Perhaps you never thought that cuisine and gemstones had many things in common.
At first glance, they belong in different worlds, one edible, the other geological. But in Peru, both emerge from the same terrain. And when gemstones are transformed into puzzles, they too become something to be savored.
The country is divided into three natural regions—costa, sierra, and selva (coast, highlands, and jungle)—whose rich biodiversity is reflected not only in cultural identity, but also in its cuisine. Within short distances, altitude reshapes color, texture, and flavor, producing unique ingredients across distinct climate bands.

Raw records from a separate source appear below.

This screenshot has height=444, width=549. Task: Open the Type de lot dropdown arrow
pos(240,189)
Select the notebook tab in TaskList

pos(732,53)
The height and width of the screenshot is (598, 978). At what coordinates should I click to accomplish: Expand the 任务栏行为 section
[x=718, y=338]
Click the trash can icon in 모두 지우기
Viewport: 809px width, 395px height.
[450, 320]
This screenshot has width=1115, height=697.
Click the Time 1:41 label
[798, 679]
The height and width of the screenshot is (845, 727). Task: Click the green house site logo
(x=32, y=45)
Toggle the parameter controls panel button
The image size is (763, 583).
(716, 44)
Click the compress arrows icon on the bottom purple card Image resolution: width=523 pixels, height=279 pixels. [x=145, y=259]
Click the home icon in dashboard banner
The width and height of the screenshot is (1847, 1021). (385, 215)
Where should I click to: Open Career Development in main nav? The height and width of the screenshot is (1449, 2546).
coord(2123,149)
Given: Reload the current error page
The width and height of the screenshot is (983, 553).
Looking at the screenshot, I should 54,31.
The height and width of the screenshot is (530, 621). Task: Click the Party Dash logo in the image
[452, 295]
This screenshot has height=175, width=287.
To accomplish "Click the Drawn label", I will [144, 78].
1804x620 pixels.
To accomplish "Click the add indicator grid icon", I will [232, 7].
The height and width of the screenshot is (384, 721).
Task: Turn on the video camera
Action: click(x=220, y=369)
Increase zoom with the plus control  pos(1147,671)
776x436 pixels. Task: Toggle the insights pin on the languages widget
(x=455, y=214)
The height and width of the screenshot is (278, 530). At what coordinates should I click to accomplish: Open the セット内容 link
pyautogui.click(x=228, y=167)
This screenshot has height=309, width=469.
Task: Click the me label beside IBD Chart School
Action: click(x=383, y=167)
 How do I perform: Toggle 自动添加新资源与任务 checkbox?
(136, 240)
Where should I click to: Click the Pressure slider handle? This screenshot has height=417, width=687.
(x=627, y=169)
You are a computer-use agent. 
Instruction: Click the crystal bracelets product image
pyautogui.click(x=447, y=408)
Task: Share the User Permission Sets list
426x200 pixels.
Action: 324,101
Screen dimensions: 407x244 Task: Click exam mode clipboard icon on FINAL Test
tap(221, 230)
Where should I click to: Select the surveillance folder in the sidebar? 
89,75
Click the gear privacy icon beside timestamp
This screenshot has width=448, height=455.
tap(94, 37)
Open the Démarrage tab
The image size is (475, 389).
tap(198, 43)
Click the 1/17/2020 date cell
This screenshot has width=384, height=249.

Take fruit, for example: Chirimoya grows in one climatic band; aguaymanto thrives in another. Maíz morado absorbs a different light. These ingredients give Peruvian cuisine its distinctive character, which is impossible to replicate elsewhere.
At Kjolle in Lima, ranked No. 9 on The World’s 50 Best Restaurants list, the menu is built around ingredients sourced from different ecosystems across the country. Each dish explores the biological and cultural diversity of Peru, bringing together elements from distinct altitudes and climates. In dishes like Many Tubers, featuring yuca, olluco, and sachapapa, ingredients from different terrains are composed into a single sensory experience.

Just as Peru’s cuisine is shaped by ingredients born of different altitudes and climates, in the Andes exists an extraordinary diversity of stones, each with its own colour, density, and energetic character. Much like Kjolle’s plate compositions, the Gemstone Soma Cube Puzzle brings together 7 different stones, shaped by varied geological conditions, allowing multiple origins to coexist within one object.

The Materiality of the Andes: Mineral Memory and Culinary DNA
A puzzle already carries meaning. It is about connection, logic, and completion. But when a puzzle is carved from a real, semi-precious gemstone, its purpose deepens. The material itself begins to speak and, like Peruvian ingredients, it is vibrant and alive with Andean energy, giving the object a distinctive character that is impossible to replicate.
For us, materiality is not an aesthetic choice. It is the origin of the object itself.
The greens, ambers, blacks, and soft pinks found in the Andes are not artificial palettes; they are mineral memory, created over eons of geological time. When these stones are shaped into geometric puzzle forms, they retain their natural variations, veins, tonal shifts, and inclusions, just as native ingredients preserve their texture and irregularity in cuisine.
This is what gives the work its Andean DNA.

The Art of Selection: From Highland Ingredients to Hand-Carved Gemstones [era Selection as a Shared Practice]
Before anything is prepared or shaped, there is a moment of selection.
A chef does not choose the first ingredient they encounter. They look for the one at its exact point of maturity, with the right color, texture, and potential to contribute to a larger composition of flavors. The ingredient is chosen not in isolation, but in relation to everything it will become.
The Artisan works in much the same way AS THE CHEF. When creating objects from gemstones, the process begins with careful selection of raw materials. Each stone is chosen for its character, natural pattern, density, hardness and how it will be used. This requires research, intention, and a sensitivity to the material that goes beyond appearance. The stone is not simply used; it is understood, and later hand-carved in response to its unique structure.

There is much more in common between the two traditions than we often assume.
Ancestral Knowledge: The Intergenerational Craft of Andean Stonework
Peruvian cuisine carries ancestral knowledge through recipes and ingredients, just as stone craftsmanship carries knowledge through technique passed down over generations. The shaping, polishing, and assembling of gemstone pieces require an understanding of the material that has been developed over time, with intergenerational practice being commonplace. This knowledge is not only preserved, but it is also experienced through practice.

Both cuisine and puzzle play invite us to slow down and engage with the process itself, whether cutting a tomato or assembling two perfectly crafted stones. Through this tactile interaction, we connect not only with the object but with the heritage, knowledge, and human skill behind it.
Presence becomes more than a moment of calm; it becomes a way of experiencing culture through use.